# Ray RLlib Multi-Armed Bandits - Linear Thompson Sampling

© 2019-2020, Anyscale. All Rights Reserved

![Anyscale Academy](../../images/AnyscaleAcademy_Logo_clearbanner_141x100.png)

This lesson uses a second exploration strategy we discussed briefly in lesson [02 Exploration vs. Exploitation Strategies](02-Exploration-vs-Exploitation-Strategies.ipynb), _Thompson Sampling_, with a linear variant, [LinTS](https://docs.ray.io/en/latest/rllib-algorithms.html?highlight=greedy#linear-thompson-sampling-contrib-lints).

## Wheel Bandit

We'll use it on the `Wheel Bandit` problem ([RLlib discrete.py source code](https://github.com/ray-project/ray/blob/master/rllib/contrib/bandits/envs/discrete.py)), which is an artificial problem designed to force exploration. It is described in the paper [Deep Bayesian Bandits Showdown](https://arxiv.org/abs/1802.09127) (see _The Wheel Bandit_ section). The paper uses it to  model 2D contexts, but it can be generalized to more than two dimensions.

You can visualize this problem as a wheel (circle) with four other regions around it. An exploration parameter delta $\delta$ defines a threshold, such that if the norm of the context vector is less than or equal to delta (inside the “wheel”) then the leader action is taken (conventionally numbered `1`).

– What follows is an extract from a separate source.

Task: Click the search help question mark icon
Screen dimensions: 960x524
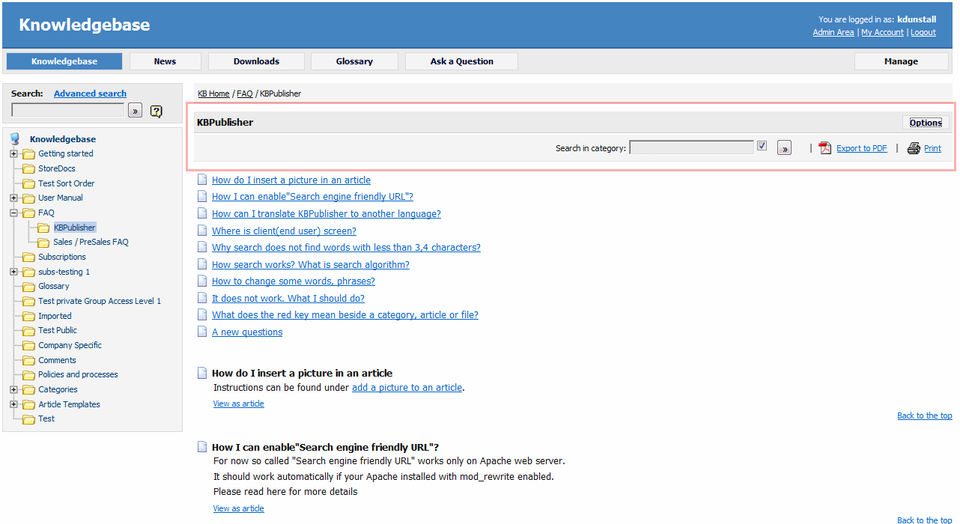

Otherwise, the other four actions are explored.

From figure 3 in [Deep Bayesian Bandits Showdown](https://arxiv.org/abs/1802.09127), the Wheel Bandit can be visualized this way:

![Wheel Bandit](../../images/rllib/Wheel-Bandit.png)

The radius of the entire colored circle is 1.0, while the radius of the blue "core" is $\delta$.

Contexts are sampled randomly within the unit circle (radius 1.0). The optimal action for the blue, red, green, black, or yellow region is the action 1, 2, 3, 4, or 5, respectively. In other words, if the context is in the blue region, radius < $\delta$, action 1 is optimal, if it is in the upper-right-hand quadrant with radius between $\delta$ and 1.0, then action 2 is optimal, etc.

The parameter $\delta$ controls how aggressively we explore. The reward $r$ for each action and context combination are based on a normal distribution as follows:

Action 1 offers the reward, $r \sim \mathcal{N}({\mu_1,\sigma^2})$, independent of context.

Actions 2-5 offer the reward, $r \sim \mathcal{N}({\mu_2,\sigma^2})$ where $\mu_2 < \mu_1$, _when they are suboptimal choices_. When they are optimal, the reward is $r \sim \mathcal{N}({\mu_3,\sigma^2})$ where $\mu_3 \gg \mu_1$.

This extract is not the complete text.